QUESTION: Today's comes from MH...
"I just paid my taxes, and it makes me angry to see all the churches, charities and other organizations that don't pay a cent in taxes, while I have to pay until it hurts. They ought to pay their fair share just like everyone else. I know you don't agree, but that's my position."
Back in the past when tax exemptions for religions and charities were formalised it was assumed that they used all of their money (after covering costs) for charitable works. So the making of this law was reasonable to bring maximum benefit to society. However, when you look more closely, religions are stockpiling assets (been to the Vatican lately?) and using vast sums in proselytising. Moneys spent on feathering their own nest and recruiting followers are not charitable works and so should not be above the tax laws.
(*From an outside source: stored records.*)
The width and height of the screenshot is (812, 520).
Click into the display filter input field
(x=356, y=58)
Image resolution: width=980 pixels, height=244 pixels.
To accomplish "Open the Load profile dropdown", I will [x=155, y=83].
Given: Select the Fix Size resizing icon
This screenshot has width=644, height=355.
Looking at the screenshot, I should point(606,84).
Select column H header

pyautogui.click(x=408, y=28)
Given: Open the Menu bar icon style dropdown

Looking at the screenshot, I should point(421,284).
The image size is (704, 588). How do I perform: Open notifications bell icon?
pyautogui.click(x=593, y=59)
The recent global financial crisis brought to light how staggeringly wealthy some religions are. The Anglican diocese in my region lost a hippopotamian $160 million through poor investment decisions, yet they are operating only slightly below normal. How wealthy they are is anybody's guess. They are accountable to no one. I think the likelihood of them selling all of their possessions and giving to the poor is extremely slim.
There are even some religions which make products for sale in competition with regular enterprises, eg breakfast cereal. This is unfair as they have the advantage of not paying tax and so can compete on a playing field that is sloped to their advantage. I agree with you, MH. The tax-exempt status of religions and charities is unfair and should be stopped. The best you can do is write to your local member of parliament and keep this issue in the public domain. Perhaps eventually weight of public opinion will bring change.